Unlike Apache Cassandra, ScyllaDB was written in C++ using the Seastar framework, providing highly asynchronous operations and avoiding Garbage Collection (GC) stalls prevalent in Java. ScyllaDB offers unique features like Incremental Compaction and Workload Prioritization that extend its capabilities beyond Cassandra. Find out more

See key similarities

Compatibility with DynamoDB

ScyllaDB supports the same JSON-style queries and same drivers. It runs over the same HTTP/HTTPS style connection. It can even simulate DynamoDB’s schemaless model via a clever use of maps. Find out more

See key difference

Key Differences from DynamoDB

With ScyllaDB you are not locked-in to one cloud provider. ScyllaDB can run on any cloud platform or on-premises. And if you want us to run ScyllaDB for you, ScyllaDB Cloud offers a fully managed database as a service (NoSQL DBaaS) solution. You can even run ScyllaDB Cloud on AWS Outposts. Find out more

See key similarities

ScyllaDB is a next-generation distributed NoSQL database, written in C++ to take full advantage of low-level Linux primitives. It can be thought about in several different ways, both its physical and logical architectural layers.
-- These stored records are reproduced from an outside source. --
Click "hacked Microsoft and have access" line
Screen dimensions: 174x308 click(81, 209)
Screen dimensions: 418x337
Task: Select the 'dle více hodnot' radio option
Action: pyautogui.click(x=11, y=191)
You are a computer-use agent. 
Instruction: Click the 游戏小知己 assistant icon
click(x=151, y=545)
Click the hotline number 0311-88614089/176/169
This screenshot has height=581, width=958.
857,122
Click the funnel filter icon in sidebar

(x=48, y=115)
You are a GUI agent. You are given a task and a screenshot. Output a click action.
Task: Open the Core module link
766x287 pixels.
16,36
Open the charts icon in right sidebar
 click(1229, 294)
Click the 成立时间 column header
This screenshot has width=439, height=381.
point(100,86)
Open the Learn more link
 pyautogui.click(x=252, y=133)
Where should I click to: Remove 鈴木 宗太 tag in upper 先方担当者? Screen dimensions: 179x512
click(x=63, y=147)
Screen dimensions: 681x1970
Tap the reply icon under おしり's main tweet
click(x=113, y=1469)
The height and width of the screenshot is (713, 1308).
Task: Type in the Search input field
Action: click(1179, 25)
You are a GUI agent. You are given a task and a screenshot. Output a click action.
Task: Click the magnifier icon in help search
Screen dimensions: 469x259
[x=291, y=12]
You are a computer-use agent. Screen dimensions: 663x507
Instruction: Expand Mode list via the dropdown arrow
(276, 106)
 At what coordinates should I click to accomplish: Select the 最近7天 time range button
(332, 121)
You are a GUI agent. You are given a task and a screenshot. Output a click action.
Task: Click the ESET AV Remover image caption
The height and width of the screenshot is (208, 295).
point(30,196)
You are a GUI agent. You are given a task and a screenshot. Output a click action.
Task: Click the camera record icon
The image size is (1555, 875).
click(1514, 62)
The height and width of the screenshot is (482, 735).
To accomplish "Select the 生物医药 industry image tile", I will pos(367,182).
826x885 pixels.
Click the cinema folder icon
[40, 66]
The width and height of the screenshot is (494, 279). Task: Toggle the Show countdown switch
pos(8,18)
Architecture Section Quick Navigation

ScyllaDB Server Architecture

image showing scylladb cluster and database shard per core
ScyllaDB’s cluster architecture and shard-per-core design
Cluster The first layer to be understood is a cluster, a collection of interconnected nodes organized into a virtual ring architecture across which data is distributed. All nodes are considered equal, in a peer-to-peer sense. Without a defined leader the cluster has no single point of failure. Clusters need not reside in a single location. Data can be distributed across a geographically dispersed cluster using multi-datacenter replication.
Node These can be individual on-premises servers, or virtual servers (public cloud instances) comprised of a subset of hardware on a larger physical server. The data of the entire cluster is distributed as evenly as possible across those nodes. Further, ScyllaDB uses logical units, known as Virtual Nodes (vNodes), to better distribute data for more even performance. A cluster can store multiple copies of the same data on different nodes for reliability.
Shard ScyllaDB divides data even further, creating shards by assigning a fragment of the total data in a node to a specific CPU, along with its associated memory (RAM) and persistent storage (such as NVMe SSD). Shards operate as mostly independently operating units, known as a “shared nothing” design. This greatly reduces contention and the need for expensive processing locks.

Data Architecture

ScyllaDB’s data model has led to it being called a “wide column” database, though we sometimes refer to it as a “key-key-value” database to reflect the partitioning and clustering keys.

This is an example of a few partitions in ScyllaDB. Notice how each partition may have different numbers of rows.
Keyspace The top level container for data defines the replication strategy and replication factor (RF) for the data held within ScyllaDB. For example, users may wish to store two, three or even more copies of the same data to ensure that if one or more nodes are lost their data will remain safe.
Table Within a keyspace data is stored in separate tables. Tables are two-dimensional data structures comprised of columns and rows. Unlike SQL RDBMS systems, tables in ScyllaDB are standalone; you cannot make a JOIN across tables.
Partition Tables in ScyllaDB can be quite large, often measured in terabytes. Therefore tables are divided into smaller chunks, called partitions, to be distributed as evenly as possible across shards.
Rows Each partition contains one or more rows of data sorted in a particular order. Not every column appears in each row. This makes ScyllaDB more efficient to store what is known as “sparse data.”
Columns Data in a table row will be divided into columns. The specific row-and-column entry will be referred to as a cell. Some columns will be used to define how data will be indexed and sorted, known as partition and clustering keys.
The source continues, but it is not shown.